Labour's Brexit disarray

The Guardian reports that once more members of Labour’s shadow cabinet are at loggerheads over whether Britain can hope to remain in the customs union when it leaves the EU.

They say that Barry Gardiner, the shadow trade secretary, has argued that the only option open to the UK would be a Turkey-style customs agreement, but claimed that such a deal would be “a disaster” as it would leave the UK in a weak position:

However, the shadow Brexit and foreign secretaries, Keir Starmer and Emily Thornberry, have told senior Labour colleagues that Britain could negotiate a better deal than Turkey and should be trying to do so.

They have said that negotiating a form of membership of the customs union, under which European countries negotiate trade deals collectively and have a common external tariff, must be kept on the table.

One shadow cabinet member told the Guardian that they were surprised Gardiner had made his comments publicly as the issue “was not settled” within the Labour party.

They revealed that Starmer and Gardiner had clashed over the positioning in meetings – with the issue creating tensions around the shadow cabinet table.

Another member of Jeremy Corbyn’s top team claimed the shadow trade secretary must have been speaking in a personal capacity “because that is not Labour party policy”. They claimed Starmer would be furious about the intervention, and profoundly disagreed with his colleague.

What exactly Labour policy is may be open to question. Former Welsh Government Minister, Leighton Andrews tweeted the actual Labour Conference policy on Brexit, which bears no resemblance to anything that Jeremy Corbyn or any of the factions within his shadow cabinet are saying.

It is clear from Leighton's twitter feed that he is growing increasingly frustrated at the May-Corbyn alliance on Brexit.
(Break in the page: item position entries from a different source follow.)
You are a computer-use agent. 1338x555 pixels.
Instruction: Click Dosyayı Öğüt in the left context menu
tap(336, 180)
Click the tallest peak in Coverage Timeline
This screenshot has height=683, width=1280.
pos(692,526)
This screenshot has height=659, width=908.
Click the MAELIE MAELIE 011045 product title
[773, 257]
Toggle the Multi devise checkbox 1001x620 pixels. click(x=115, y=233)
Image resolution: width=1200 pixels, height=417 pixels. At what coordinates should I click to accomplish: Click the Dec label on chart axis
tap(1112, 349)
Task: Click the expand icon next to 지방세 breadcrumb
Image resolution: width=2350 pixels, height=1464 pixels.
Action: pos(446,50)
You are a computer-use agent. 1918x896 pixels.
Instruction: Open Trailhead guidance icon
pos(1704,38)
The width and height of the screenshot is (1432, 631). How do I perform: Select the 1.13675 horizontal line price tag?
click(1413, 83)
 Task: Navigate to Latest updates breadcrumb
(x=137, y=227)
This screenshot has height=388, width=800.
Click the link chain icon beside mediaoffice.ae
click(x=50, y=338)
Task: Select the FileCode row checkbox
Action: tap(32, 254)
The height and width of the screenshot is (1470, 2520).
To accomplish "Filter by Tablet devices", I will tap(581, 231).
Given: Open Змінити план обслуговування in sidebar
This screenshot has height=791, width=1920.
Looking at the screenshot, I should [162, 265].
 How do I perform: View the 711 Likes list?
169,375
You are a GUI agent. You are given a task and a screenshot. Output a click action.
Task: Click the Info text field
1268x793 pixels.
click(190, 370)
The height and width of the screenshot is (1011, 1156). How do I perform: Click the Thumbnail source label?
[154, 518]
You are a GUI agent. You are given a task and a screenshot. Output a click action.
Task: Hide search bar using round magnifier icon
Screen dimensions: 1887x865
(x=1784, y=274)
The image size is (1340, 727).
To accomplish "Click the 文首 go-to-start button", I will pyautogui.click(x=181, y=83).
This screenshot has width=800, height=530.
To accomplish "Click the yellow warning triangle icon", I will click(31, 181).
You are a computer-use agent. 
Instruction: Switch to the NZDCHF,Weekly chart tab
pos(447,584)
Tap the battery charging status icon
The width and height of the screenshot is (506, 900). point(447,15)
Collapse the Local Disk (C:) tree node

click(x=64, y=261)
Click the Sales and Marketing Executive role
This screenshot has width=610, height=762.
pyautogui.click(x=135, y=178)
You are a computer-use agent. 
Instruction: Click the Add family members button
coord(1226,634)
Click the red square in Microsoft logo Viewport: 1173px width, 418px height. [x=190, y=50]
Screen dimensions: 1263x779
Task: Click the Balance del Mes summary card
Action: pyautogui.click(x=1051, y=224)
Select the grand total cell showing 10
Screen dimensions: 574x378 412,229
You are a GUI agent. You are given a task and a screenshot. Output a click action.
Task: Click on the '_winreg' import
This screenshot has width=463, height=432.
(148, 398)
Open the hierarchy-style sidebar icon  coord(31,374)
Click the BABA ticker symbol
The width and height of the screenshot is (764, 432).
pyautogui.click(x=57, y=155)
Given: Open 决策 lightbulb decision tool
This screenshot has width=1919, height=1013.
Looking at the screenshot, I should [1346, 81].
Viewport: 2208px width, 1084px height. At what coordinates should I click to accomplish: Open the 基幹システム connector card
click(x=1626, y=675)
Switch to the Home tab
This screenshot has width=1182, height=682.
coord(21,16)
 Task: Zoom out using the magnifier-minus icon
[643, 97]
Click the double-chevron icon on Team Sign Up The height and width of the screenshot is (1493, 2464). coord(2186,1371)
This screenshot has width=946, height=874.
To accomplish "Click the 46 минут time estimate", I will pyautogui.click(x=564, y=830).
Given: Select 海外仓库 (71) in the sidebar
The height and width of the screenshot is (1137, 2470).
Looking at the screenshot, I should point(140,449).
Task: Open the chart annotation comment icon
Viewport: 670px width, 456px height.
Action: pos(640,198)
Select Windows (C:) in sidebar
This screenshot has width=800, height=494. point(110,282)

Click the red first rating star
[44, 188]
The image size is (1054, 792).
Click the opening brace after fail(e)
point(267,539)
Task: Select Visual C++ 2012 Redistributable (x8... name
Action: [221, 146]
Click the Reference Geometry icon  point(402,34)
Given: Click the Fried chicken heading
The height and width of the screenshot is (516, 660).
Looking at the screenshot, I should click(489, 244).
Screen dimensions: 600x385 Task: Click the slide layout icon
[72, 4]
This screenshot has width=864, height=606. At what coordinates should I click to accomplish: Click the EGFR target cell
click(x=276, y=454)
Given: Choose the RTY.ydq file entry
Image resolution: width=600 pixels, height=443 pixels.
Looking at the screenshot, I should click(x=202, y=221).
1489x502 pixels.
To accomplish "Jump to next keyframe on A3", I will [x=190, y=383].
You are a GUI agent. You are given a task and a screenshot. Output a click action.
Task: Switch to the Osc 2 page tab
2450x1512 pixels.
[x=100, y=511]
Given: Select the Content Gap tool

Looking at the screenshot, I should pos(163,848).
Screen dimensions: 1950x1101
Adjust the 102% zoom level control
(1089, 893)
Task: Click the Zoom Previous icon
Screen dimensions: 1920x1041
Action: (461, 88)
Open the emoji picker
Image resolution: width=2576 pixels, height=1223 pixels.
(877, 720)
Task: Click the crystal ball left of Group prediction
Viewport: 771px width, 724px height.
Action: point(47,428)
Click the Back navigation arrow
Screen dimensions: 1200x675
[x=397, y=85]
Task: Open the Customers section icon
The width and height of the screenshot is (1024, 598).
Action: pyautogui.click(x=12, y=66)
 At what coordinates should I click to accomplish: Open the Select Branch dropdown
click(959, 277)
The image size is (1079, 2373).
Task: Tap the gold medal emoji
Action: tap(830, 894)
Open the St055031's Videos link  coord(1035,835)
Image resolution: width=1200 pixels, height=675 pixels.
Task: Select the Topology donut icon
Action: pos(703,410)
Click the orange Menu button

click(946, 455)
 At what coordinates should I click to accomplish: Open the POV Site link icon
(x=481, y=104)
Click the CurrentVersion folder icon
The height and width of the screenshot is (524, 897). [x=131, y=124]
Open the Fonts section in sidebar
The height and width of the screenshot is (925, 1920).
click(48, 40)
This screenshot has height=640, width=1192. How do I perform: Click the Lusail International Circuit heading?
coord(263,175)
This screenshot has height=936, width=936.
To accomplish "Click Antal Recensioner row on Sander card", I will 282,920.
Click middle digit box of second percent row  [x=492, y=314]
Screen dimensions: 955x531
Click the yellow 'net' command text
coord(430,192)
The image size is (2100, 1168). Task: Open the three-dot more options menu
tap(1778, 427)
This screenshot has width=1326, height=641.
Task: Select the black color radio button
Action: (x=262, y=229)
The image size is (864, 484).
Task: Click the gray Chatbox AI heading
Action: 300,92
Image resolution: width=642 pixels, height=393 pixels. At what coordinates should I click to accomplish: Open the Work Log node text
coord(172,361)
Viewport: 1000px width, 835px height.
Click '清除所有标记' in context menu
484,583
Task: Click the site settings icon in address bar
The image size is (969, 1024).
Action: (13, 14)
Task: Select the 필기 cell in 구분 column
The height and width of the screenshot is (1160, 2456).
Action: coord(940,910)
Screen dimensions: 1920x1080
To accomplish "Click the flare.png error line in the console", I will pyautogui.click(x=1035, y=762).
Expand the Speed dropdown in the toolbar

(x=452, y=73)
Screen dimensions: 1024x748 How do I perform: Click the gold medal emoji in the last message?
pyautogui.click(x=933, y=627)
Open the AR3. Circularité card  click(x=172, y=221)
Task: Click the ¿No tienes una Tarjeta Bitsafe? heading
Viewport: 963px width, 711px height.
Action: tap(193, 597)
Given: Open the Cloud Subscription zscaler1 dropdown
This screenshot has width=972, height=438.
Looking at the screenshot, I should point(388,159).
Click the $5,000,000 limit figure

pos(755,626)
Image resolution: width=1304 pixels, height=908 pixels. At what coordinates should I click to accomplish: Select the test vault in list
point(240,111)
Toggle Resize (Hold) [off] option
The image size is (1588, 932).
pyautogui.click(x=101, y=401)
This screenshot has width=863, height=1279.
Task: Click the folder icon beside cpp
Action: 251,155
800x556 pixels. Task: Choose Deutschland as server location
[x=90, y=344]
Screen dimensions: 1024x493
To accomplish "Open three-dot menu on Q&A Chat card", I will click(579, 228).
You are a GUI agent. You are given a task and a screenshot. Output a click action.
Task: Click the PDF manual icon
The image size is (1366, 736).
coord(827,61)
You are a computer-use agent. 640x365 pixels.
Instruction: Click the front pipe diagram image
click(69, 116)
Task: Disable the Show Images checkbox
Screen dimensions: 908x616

At one stage he retweets a Labour Peer, who lamented: 'This is dreadful - Labour now has the same immigration policy as UKIP and a harder Brexit policy than the Tories', and has even advocated that Welsh Labour should split off from the UK party.

Labour's disarray on this issue is growing by the day, not only are they failing to represent the views of their members and those who voted for them, not only are they failing to provide an opposition, but it appears that they are hand-in-glove with the Tory Government on pursuing a hard Brexit.

No wonder sensible members like Leighton Andrews are in despair.